The mail consisted of bills, a clothing catalogue, a copy of Entertainment Weekly, flyers, Psychology Today, Newsweek, and a UPS envelope with a return address on the label that said the Massachusetts School of Professional Psychology. The envelope was open, and inside was a letter congratulating Terry Farina for having received a five-thousand-dollar fellowship.

His phone rang. It was Wu. “Negative. No stocking packaging.”

Steve thanked him and clicked off. Maybe the killer had brought the stockings with him and left with the packaging. So, despite the explosive violence, he was cautious not to leave any trace of himself, then set up the autoerotica to look like an accident.

As Steve stood in the kitchen and processed that, he looked down at his PDA. As if on some weird autopilot, his finger pressed the button listing recent outgoing calls. Wu’s number was on top, then Dana’s. Then several others he had made over the last few days. He scrolled back to Sunday. Then Saturday the second.

For a moment he stared at a number that did not look familiar. A number he had called at 5:53 P.M. Without a thought, he pressed the recall button. Like a half-glimpsed premonition, from across the room Terry Farina’s telephone rang.

13

The phone was still ringing in his head as he drove to Carleton.

And slowly memory began to condense out of the fog. Terry Farina’s number was on his scroll of outgoing calls because he had telephoned about her sunglasses.

Yes. He had called to tell her that she had left them in the pub. Conor Larkins on Huntington Avenue Across from the NU quad. It’s where he had bumped into her.

That was it. And it came back to him with a shudder.

Last Saturday afternoon. He was off-duty and did his grades at home. Then he drove to campus to drop them off. Because it was the weekend, the night school office was closed, so he went to the grade sheet drop-box in the open lobby. It was late afternoon and he was hungry so he went to the pub for a sandwich. To his surprise, Terry was in a quiet booth in the corner doing a final on her laptop. She was just finishing but invited him to join her. She had already eaten and he didn’t want to eat alone, so he ordered a draft of Sam Adams and she had a glass of white wine. They chatted for a while until she had to leave to run off her exam in the library then slip it under her instructor’s door. Then she would head home because she was going out of town the next morning. They said goodbye, and he stayed behind and ordered a sandwich. Before he left, he noticed that she had forgotten her sunglasses. Because he didn’t have her home number, he called Information, then gave her a call to say he could drop them off.

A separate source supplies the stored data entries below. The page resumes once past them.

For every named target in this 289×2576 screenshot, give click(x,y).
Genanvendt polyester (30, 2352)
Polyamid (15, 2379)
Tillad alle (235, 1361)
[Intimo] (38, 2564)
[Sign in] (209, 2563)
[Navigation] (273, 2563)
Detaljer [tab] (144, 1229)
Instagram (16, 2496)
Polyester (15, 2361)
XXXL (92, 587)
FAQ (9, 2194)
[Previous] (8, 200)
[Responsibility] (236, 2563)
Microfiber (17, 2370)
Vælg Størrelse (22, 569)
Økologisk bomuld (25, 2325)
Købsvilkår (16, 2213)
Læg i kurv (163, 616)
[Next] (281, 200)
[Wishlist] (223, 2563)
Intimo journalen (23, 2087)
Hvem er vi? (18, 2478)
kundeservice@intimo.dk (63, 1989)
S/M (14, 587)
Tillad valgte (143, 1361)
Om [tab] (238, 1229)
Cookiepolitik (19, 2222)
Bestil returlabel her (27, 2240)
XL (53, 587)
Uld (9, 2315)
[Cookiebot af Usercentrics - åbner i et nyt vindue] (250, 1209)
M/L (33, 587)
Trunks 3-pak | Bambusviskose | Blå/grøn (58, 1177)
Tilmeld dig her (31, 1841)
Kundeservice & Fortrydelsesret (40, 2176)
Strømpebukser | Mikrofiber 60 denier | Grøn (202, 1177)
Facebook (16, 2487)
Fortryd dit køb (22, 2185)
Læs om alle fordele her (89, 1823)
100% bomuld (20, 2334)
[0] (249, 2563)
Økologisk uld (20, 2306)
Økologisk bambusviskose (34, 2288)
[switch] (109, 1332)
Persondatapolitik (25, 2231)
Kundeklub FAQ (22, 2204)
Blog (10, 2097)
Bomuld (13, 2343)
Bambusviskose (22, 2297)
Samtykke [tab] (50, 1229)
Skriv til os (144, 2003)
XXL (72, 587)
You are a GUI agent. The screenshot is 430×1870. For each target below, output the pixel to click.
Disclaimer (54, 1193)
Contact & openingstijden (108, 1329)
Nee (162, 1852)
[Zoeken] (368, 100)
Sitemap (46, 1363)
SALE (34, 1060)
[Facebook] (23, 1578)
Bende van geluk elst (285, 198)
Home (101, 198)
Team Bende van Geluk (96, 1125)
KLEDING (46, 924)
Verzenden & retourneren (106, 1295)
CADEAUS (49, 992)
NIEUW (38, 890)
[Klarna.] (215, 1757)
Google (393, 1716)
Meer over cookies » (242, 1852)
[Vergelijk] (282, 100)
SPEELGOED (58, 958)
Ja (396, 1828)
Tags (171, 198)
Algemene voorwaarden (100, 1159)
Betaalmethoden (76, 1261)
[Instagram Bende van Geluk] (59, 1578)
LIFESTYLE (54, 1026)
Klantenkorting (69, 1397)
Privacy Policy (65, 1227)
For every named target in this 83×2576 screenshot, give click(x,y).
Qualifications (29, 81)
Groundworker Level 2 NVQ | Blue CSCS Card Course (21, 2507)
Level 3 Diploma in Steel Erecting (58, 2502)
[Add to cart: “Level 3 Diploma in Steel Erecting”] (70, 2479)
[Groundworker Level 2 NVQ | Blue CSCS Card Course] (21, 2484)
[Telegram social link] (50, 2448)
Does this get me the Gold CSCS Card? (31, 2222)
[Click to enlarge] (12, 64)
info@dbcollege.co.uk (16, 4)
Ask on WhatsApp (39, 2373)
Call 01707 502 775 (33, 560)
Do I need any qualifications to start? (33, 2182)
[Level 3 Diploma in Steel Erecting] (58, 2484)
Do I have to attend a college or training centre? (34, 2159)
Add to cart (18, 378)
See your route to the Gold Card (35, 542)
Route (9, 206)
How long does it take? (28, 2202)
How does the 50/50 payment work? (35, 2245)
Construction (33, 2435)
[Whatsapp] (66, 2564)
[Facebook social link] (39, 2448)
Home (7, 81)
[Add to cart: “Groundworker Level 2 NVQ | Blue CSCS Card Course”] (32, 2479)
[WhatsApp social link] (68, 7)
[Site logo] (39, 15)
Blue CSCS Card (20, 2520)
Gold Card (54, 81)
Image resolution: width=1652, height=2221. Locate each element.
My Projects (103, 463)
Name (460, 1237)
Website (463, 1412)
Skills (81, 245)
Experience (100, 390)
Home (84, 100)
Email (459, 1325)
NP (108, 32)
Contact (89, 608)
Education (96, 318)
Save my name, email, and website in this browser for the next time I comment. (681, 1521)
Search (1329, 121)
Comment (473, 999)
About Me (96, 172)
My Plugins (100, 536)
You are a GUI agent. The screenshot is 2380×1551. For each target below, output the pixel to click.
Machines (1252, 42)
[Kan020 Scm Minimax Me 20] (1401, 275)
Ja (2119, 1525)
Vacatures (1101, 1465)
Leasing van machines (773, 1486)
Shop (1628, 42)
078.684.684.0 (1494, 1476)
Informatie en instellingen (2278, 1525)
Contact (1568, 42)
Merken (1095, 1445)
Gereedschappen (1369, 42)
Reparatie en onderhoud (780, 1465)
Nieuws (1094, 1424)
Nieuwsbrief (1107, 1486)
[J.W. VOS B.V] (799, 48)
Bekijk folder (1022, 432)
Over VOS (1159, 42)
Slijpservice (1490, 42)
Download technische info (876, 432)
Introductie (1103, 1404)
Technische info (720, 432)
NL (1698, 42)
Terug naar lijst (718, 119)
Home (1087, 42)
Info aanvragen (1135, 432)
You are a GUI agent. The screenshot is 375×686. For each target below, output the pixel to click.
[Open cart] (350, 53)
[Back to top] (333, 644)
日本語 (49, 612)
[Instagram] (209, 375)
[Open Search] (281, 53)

As he turned off Route 2 into Carleton, all he could remember beyond that was parking across the street from Terry’s apartment building. Until Reardon’s call the next morning, everything else was a dead blank.

The good news was that there was no listing of his call in the subpoenaed records from her carrier. The only way the call was untraceable to his PDA phone was if he had first dialed *67 to block caller ID. The bad news was that he had.